● Page text
** start **

Finally, for many of us, the identity isn’t just about who we are. Speaking from personal experience here, sure, that’s part of it. But for me, I needed to know I’m not alone. Whenever I hear “Why do you need an identity?” or “I don’t really care” or “Why are you telling me this?” it makes me feel alone again. Shoved aside, as though some vital aspect of myself as a person is so unimportant that not only do people not comment on it, but they actively have to tell me they don’t care.

Say what you mean, people. You don’t really mean “I don’t care.” You mean “This makes me uncomfortable and I wish you wouldn’t talk about it.” Because if you truly didn’t care, you would leave it alone, the same way you ignore pictures of cats and witty sayings and news articles you don’t find relevant to you.

I’ll admit, I’m not that interested in celebrities coming out. My usual reaction is something like, “Oh, so-and-so is [LGBTQIA]? Ok, cool” followed by scrolling to something I’d really like to read about, such as my friends’ awesome vacations or their kids’ recitals or their promotions at work. But if a friend posts a coming out story? I’m all over it. And not just sexuality/gender coming out, either. I actually baked a cake for my sister that said, “Congratulations, it’s Aspergers” (reminiscent of Ellen’s coming out cake). I screwed it up with a few friends back in my semi-fundie days, and I never intend to do that again.

** end **

[Records taken from a collection]
** start **

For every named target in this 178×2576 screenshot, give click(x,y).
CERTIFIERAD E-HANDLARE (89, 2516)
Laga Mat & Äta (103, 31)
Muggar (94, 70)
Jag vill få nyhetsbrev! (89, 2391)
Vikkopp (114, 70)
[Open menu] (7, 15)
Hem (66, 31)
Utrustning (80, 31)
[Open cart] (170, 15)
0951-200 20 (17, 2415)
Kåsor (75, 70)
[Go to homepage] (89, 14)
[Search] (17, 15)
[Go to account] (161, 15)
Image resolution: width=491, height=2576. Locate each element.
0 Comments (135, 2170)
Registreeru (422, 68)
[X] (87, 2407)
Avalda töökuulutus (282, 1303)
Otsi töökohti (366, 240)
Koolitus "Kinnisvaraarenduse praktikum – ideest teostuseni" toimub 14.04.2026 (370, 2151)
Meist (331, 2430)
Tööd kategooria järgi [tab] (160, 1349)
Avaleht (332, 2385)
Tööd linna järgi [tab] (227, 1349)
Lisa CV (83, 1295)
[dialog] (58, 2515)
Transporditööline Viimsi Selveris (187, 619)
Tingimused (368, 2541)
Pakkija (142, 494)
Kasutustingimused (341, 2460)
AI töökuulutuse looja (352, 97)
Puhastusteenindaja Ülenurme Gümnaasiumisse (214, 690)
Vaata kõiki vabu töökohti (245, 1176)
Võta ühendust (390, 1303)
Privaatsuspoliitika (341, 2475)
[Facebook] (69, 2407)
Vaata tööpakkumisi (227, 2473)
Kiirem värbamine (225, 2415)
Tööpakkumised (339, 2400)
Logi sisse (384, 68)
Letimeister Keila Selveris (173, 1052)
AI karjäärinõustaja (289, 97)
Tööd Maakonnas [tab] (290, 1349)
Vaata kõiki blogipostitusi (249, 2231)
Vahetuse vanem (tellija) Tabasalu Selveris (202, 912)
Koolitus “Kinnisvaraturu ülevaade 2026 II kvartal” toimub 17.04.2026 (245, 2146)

** end **

● Given request
Set down the passage about identity word for word, starting at "Finally, for many" and ending at "relevant to you.". Work from the passage about identity alone.

● Answer to this task
Finally, for many of us, the identity isn’t just about who we are. Speaking from personal experience here, sure, that’s part of it. But for me, I needed to know I’m not alone. Whenever I hear “Why do you need an identity?” or “I don’t really care” or “Why are you telling me this?” it makes me feel alone again. Shoved aside, as though some vital aspect of myself as a person is so unimportant that not only do people not comment on it, but they actively have to tell me they don’t care.

Say what you mean, people. You don’t really mean “I don’t care.” You mean “This makes me uncomfortable and I wish you wouldn’t talk about it.” Because if you truly didn’t care, you would leave it alone, the same way you ignore pictures of cats and witty sayings and news articles you don’t find relevant to you.